# ЧТО ТРЕБУЕТСЯ
Верните все приведенные ниже записи дословно, не меняя в них ни одного символа.

═════ ВХОДНЫЕ ДАННЫЕ ═════

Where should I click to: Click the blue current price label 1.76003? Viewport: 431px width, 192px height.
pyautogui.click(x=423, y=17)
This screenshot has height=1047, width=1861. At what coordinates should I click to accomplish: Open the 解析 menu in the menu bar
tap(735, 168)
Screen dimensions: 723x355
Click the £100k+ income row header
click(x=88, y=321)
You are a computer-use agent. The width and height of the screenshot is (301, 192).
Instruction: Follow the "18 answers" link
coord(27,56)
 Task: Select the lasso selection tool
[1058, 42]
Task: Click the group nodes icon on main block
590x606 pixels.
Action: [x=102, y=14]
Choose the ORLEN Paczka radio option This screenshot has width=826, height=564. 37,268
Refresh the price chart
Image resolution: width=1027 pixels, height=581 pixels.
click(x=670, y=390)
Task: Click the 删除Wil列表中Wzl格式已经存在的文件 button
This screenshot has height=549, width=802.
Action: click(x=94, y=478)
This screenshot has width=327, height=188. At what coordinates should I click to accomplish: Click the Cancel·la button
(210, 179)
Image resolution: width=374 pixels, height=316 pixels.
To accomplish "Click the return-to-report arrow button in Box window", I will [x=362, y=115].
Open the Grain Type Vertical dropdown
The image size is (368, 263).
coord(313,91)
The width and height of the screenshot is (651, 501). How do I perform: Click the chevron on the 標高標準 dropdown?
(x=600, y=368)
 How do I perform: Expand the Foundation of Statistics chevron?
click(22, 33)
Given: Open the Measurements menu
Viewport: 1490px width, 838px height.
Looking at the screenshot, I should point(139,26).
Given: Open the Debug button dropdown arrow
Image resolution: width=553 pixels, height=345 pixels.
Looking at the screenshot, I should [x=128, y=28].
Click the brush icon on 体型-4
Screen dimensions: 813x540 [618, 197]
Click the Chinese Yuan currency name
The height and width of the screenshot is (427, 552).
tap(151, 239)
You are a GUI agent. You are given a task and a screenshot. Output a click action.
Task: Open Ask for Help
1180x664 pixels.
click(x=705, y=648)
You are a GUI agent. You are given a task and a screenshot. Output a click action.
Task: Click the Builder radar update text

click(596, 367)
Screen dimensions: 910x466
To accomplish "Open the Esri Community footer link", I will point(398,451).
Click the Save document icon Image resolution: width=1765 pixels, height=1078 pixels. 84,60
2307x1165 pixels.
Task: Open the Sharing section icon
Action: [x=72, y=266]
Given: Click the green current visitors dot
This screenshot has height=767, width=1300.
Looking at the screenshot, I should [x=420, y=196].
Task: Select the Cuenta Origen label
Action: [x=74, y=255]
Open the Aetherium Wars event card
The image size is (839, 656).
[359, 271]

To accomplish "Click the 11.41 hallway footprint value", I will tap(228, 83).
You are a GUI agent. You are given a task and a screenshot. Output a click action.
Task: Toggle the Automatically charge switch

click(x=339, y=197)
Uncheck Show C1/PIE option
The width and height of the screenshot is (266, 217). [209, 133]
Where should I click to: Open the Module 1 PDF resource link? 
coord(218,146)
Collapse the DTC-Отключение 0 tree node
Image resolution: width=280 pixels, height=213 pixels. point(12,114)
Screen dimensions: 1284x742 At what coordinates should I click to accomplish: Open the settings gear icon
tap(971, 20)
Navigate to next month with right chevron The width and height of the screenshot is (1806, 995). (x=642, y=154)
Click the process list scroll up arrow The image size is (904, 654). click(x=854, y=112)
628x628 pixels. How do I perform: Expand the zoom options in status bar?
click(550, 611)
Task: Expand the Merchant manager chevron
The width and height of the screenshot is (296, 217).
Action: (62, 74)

═════

# ПИСЬМЕННЫЙ ОТВЕТ
Where should I click to: Click the blue current price label 1.76003? Viewport: 431px width, 192px height.
pyautogui.click(x=423, y=17)
This screenshot has height=1047, width=1861. At what coordinates should I click to accomplish: Open the 解析 menu in the menu bar
tap(735, 168)
Screen dimensions: 723x355
Click the £100k+ income row header
click(x=88, y=321)
You are a computer-use agent. The width and height of the screenshot is (301, 192).
Instruction: Follow the "18 answers" link
coord(27,56)
 Task: Select the lasso selection tool
[1058, 42]
Task: Click the group nodes icon on main block
590x606 pixels.
Action: [x=102, y=14]
Choose the ORLEN Paczka radio option This screenshot has width=826, height=564. 37,268
Refresh the price chart
Image resolution: width=1027 pixels, height=581 pixels.
click(x=670, y=390)
Task: Click the 删除Wil列表中Wzl格式已经存在的文件 button
This screenshot has height=549, width=802.
Action: click(x=94, y=478)
This screenshot has width=327, height=188. At what coordinates should I click to accomplish: Click the Cancel·la button
(210, 179)
Image resolution: width=374 pixels, height=316 pixels.
To accomplish "Click the return-to-report arrow button in Box window", I will [x=362, y=115].
Open the Grain Type Vertical dropdown
The image size is (368, 263).
coord(313,91)
The width and height of the screenshot is (651, 501). How do I perform: Click the chevron on the 標高標準 dropdown?
(x=600, y=368)
 How do I perform: Expand the Foundation of Statistics chevron?
click(22, 33)
Given: Open the Measurements menu
Viewport: 1490px width, 838px height.
Looking at the screenshot, I should point(139,26).
Given: Open the Debug button dropdown arrow
Image resolution: width=553 pixels, height=345 pixels.
Looking at the screenshot, I should [x=128, y=28].
Click the brush icon on 体型-4
Screen dimensions: 813x540 [618, 197]
Click the Chinese Yuan currency name
The height and width of the screenshot is (427, 552).
tap(151, 239)
You are a GUI agent. You are given a task and a screenshot. Output a click action.
Task: Open Ask for Help
1180x664 pixels.
click(x=705, y=648)
You are a GUI agent. You are given a task and a screenshot. Output a click action.
Task: Click the Builder radar update text

click(596, 367)
Screen dimensions: 910x466
To accomplish "Open the Esri Community footer link", I will point(398,451).
Click the Save document icon Image resolution: width=1765 pixels, height=1078 pixels. 84,60
2307x1165 pixels.
Task: Open the Sharing section icon
Action: [x=72, y=266]
Given: Click the green current visitors dot
This screenshot has height=767, width=1300.
Looking at the screenshot, I should [x=420, y=196].
Task: Select the Cuenta Origen label
Action: [x=74, y=255]
Open the Aetherium Wars event card
The image size is (839, 656).
[359, 271]

To accomplish "Click the 11.41 hallway footprint value", I will tap(228, 83).
You are a GUI agent. You are given a task and a screenshot. Output a click action.
Task: Toggle the Automatically charge switch

click(x=339, y=197)
Uncheck Show C1/PIE option
The width and height of the screenshot is (266, 217). [209, 133]
Where should I click to: Open the Module 1 PDF resource link? 
coord(218,146)
Collapse the DTC-Отключение 0 tree node
Image resolution: width=280 pixels, height=213 pixels. point(12,114)
Screen dimensions: 1284x742 At what coordinates should I click to accomplish: Open the settings gear icon
tap(971, 20)
Navigate to next month with right chevron The width and height of the screenshot is (1806, 995). (x=642, y=154)
Click the process list scroll up arrow The image size is (904, 654). click(x=854, y=112)
628x628 pixels. How do I perform: Expand the zoom options in status bar?
click(550, 611)
Task: Expand the Merchant manager chevron
The width and height of the screenshot is (296, 217).
Action: (62, 74)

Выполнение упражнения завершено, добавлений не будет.